The prospect that this guidance will in fact foster confusion and uncertainty about a company’s required disclosures troubles me. What triggers a “reputational damage” or “physical effects” disclosure is far from certain, as is the scope of any such disclosure if and when required. More to the point, reputational damage and the impact on a company of the physical effects of climate change can be quite speculative. There is a notable risk that the interpretive release will encourage disclosures that are unlikely to improve investor decision making and may actually distract investors from focusing on more important information. Here, it is worth recalling that, in rejecting the view that a fact is “material” if an investor “might” find it important, Justice Marshall, writing for the Supreme Court in TSC Industries, warned that “management’s fear of exposing itself to substantial liability may cause it simply to bury the shareholders in an avalanche of trivial information — a result that is hardly conducive to informed decisionmaking.
Also problematic are the interpretive release’s introductory and background discussions on climate change and its regulation. To me, the effect of the discussions is to find the Commission joining the ongoing debate over climate change by lending support to a particular view of climate change. Although the release does not expressly take sides, the release emphasizes the “concerns” and potential harms of climate change and discusses a range of regulatory and legislative developments, along with international efforts, aimed at regulating and otherwise remedying causes of climate change. In particular, the release highlights new EPA regulations, proposed “cap-and-trade” legislation, the Kyoto Protocol (which the U.S. has not ratified), the European Union Emissions Trading System, and recent discussions at the United Nations Climate Conference in Copenhagen. While the release stresses the risks of climate change and ongoing efforts to regulate greenhouse gas emissions in the U.S. and abroad, the release fails to recognize that the climate change debate remains unsettled and that many have questioned the appropriateness of the regulatory, legislative, and other initiatives aimed at reducing emissions that the release features. In short, I am troubled that the release does not strike a more neutral and balanced tone when it comes to climate change — an area far outside this agency’s expertise.

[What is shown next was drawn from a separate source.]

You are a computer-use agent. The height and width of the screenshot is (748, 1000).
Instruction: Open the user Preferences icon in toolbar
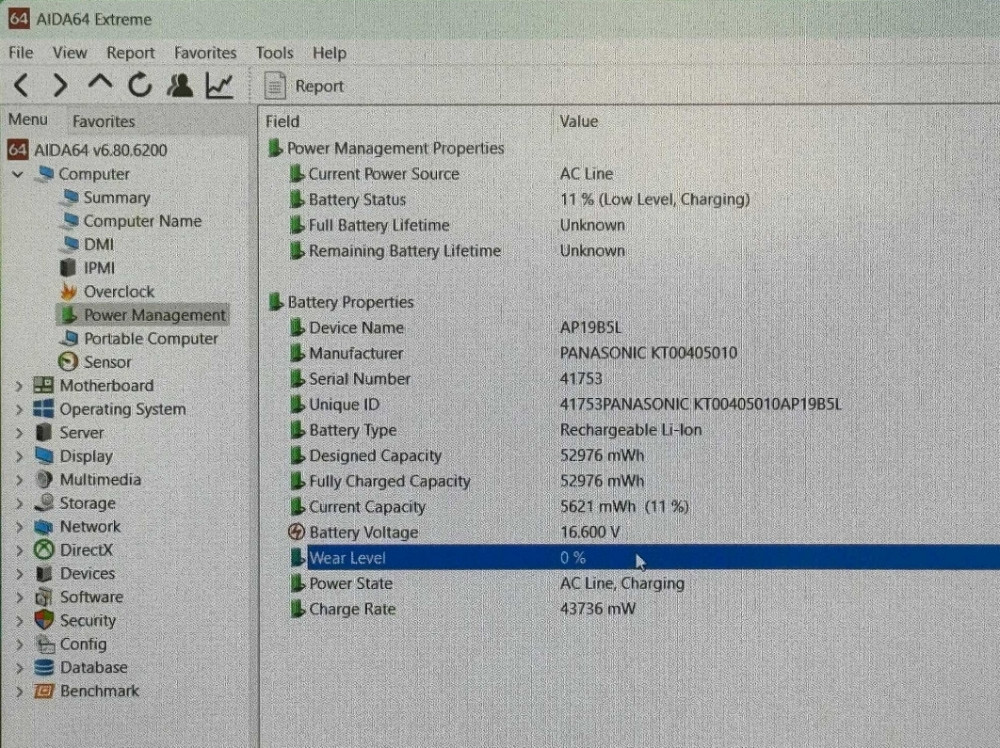click(x=180, y=86)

Finally, given that there are more pressing priorities before the Commission, now is not the time for this agency to consider climate change disclosure.
For these reasons, I am not able to support the release before us. Nonetheless, I would like to thank the staff for their efforts and professionalism.
On the bright side, maybe this means the SEC is qualified to investigate the fraudulent disclosures in the UN IPCC’s Fourth Assessment Report. On the other hand, the existence of such . . . misstatements in the authoritative global survey of climate change science suggests that, as Troy suggests, this whole endeavor will have few of the intended–and plenty of unintended–consequences.